ZFIN ID: ZDB-PUB-081105-1
Construction and application of a zebrafish array comparative genomic hybridization platform
Freeman, J.L., Ceol, C., Feng, H., Langenau, D.M., Belair, C., Stern, H.M., Song, A., Paw, B.H., Look, A.T., Zhou, Y., Zon, L.I., and Lee, C.
Date: 2009
Source: Genes, chromosomes & cancer   48(2): 155-170 (Journal)

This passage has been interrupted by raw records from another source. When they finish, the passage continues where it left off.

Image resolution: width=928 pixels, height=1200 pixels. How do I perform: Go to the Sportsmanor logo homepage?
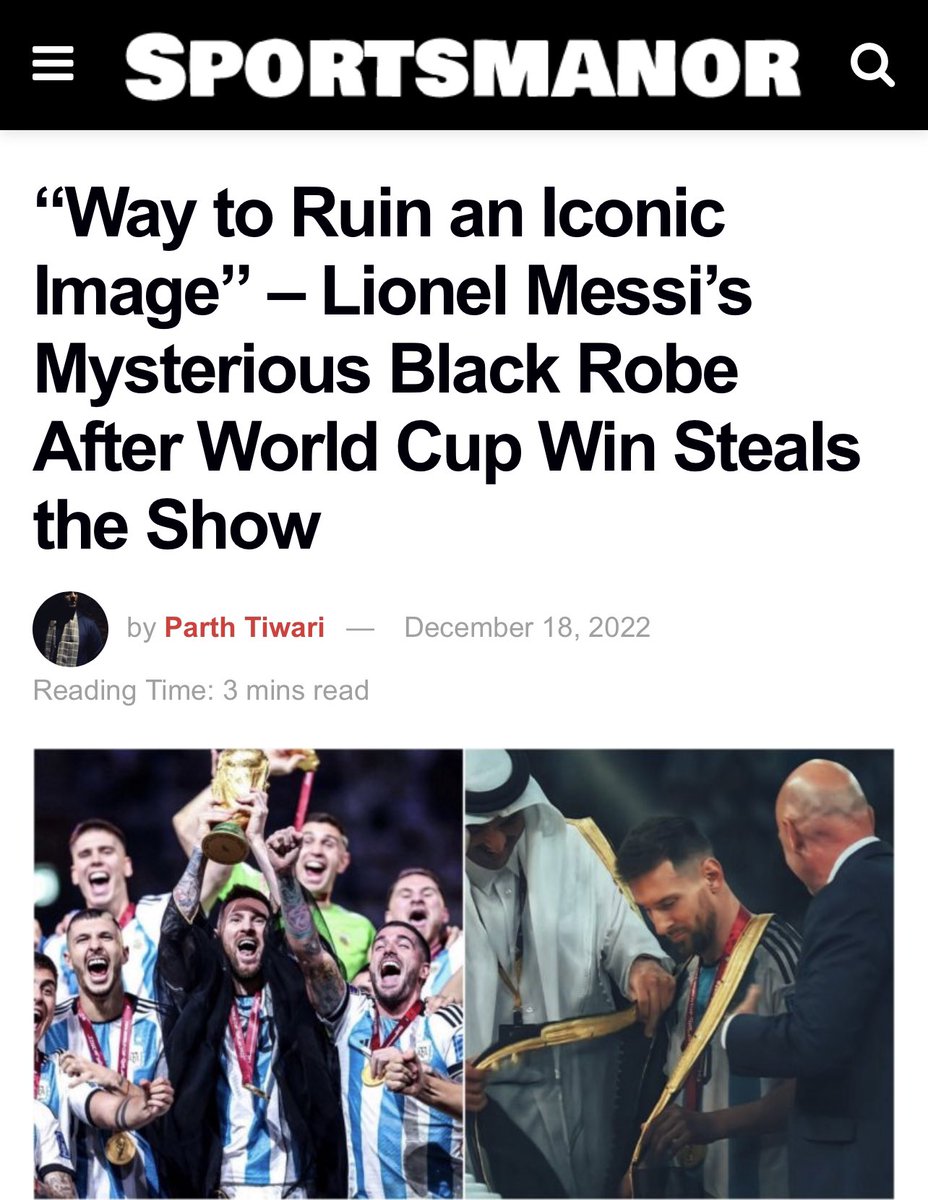(x=463, y=66)
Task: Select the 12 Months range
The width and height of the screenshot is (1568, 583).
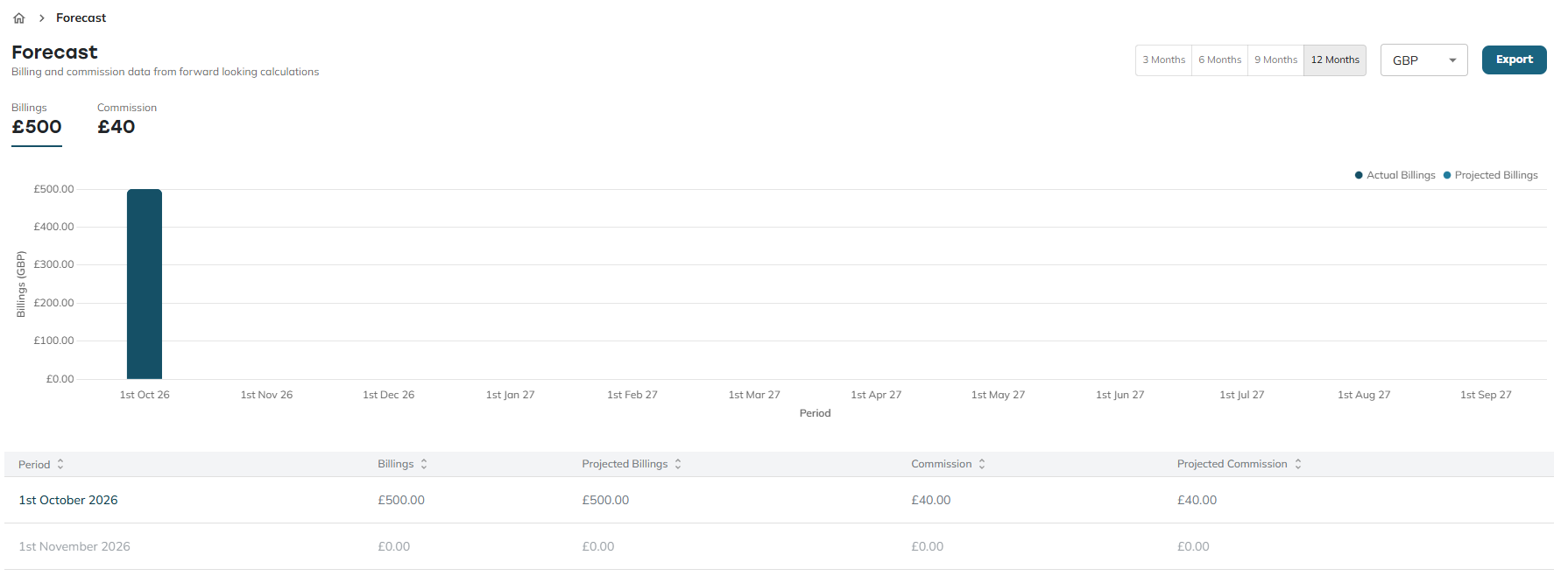Action: tap(1335, 60)
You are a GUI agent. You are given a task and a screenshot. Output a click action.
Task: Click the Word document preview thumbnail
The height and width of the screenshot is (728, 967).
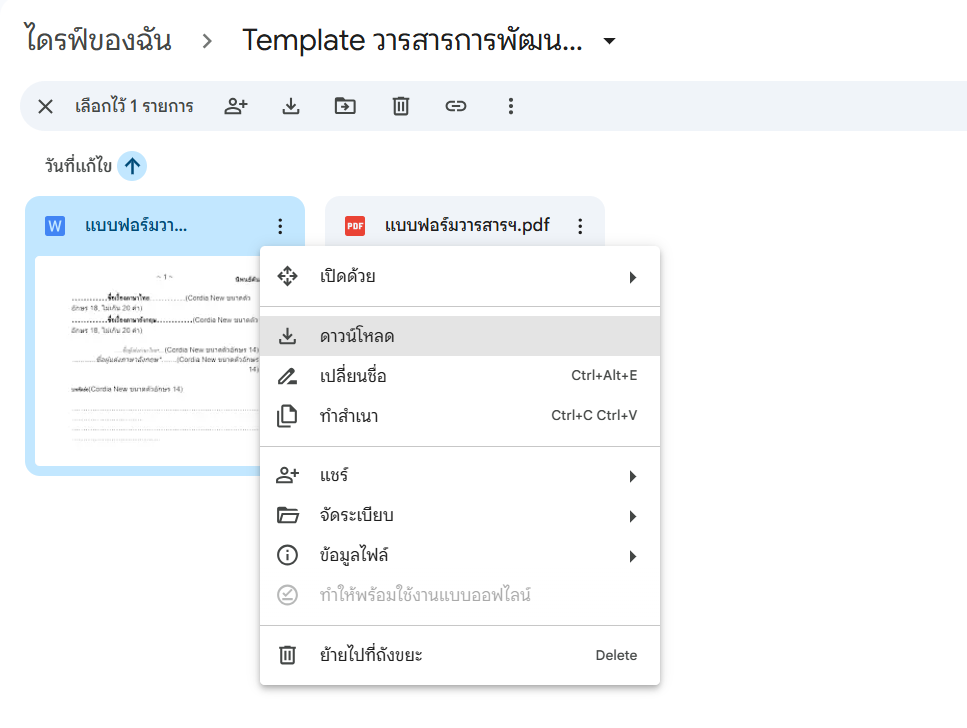(x=147, y=360)
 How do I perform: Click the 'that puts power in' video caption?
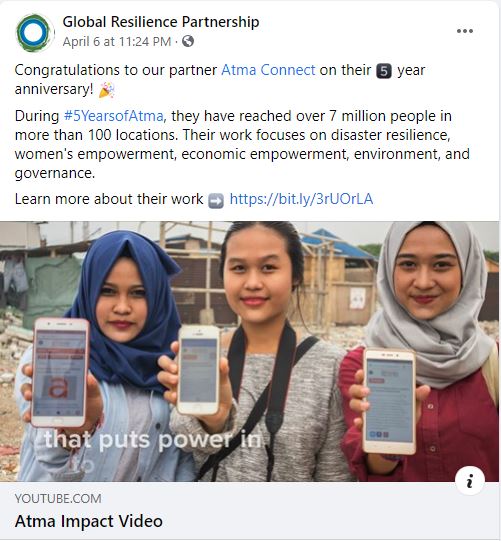click(x=153, y=440)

Registered Authors: Belair, Cassandra D., Ceol, Craig, Feng, Hui, Freeman, Jennifer, Langenau, David, Lee, Charles, Look, A. Thomas, Paw, Barry, Song, Anhua, Stern, Howard, Zhou, Yi, Zon, Leonard I.
Keywords: none
MeSH Terms:
  • Animals
  • Animals, Genetically Modified
  • Chromosomes, Artificial, Bacterial
  • Comparative Genomic Hybridization/methods*
  • Disease Models, Animal
  • Genes, Tumor Suppressor*
  • Humans
  • In Situ Hybridization, Fluorescence
  • Melanoma/genetics
  • Oligonucleotide Array Sequence Analysis/methods*
  • Oncogenes*
  • Precursor T-Cell Lymphoblastic Leukemia-Lymphoma/genetics
  • Reproducibility of Results
  • Rhabdomyosarcoma/genetics
  • Zebrafish/genetics*
  • Zebrafish/metabolism
PubMed: 18973135 Full text @ Genes Chromosomes Cancer
The zebrafish is emerging as a prominent model system for studying the genetics of human development and disease. Genetic alterations that underlie each mutant model can exist in the form of single base changes, balanced chromosomal rearrangements, or genetic imbalances. To detect genetic imbalances in an unbiased genome-wide fashion, array comparative genomic hybridization (CGH) can be used. We have developed a 5-Mb resolution array CGH platform specifically for the zebrafish. This platform contains 286 bacterial artificial chromosome (BAC) clones, enriched for orthologous sequences of human oncogenes and tumor suppressor genes. Each BAC clone has been end-sequenced and cytogenetically assigned to a specific location within the zebrafish genome, allowing for ease of integration of array CGH data with the current version of the genome assembly. This platform has been applied to three zebrafish cancer models. Significant genomic imbalances were detected in each model, identifying different regions that may potentially play a role in tumorigenesis. Hence, this platform should be a useful resource for genetic dissection of additional zebrafish developmental and disease models as well as a benchmark for future array CGH platform development.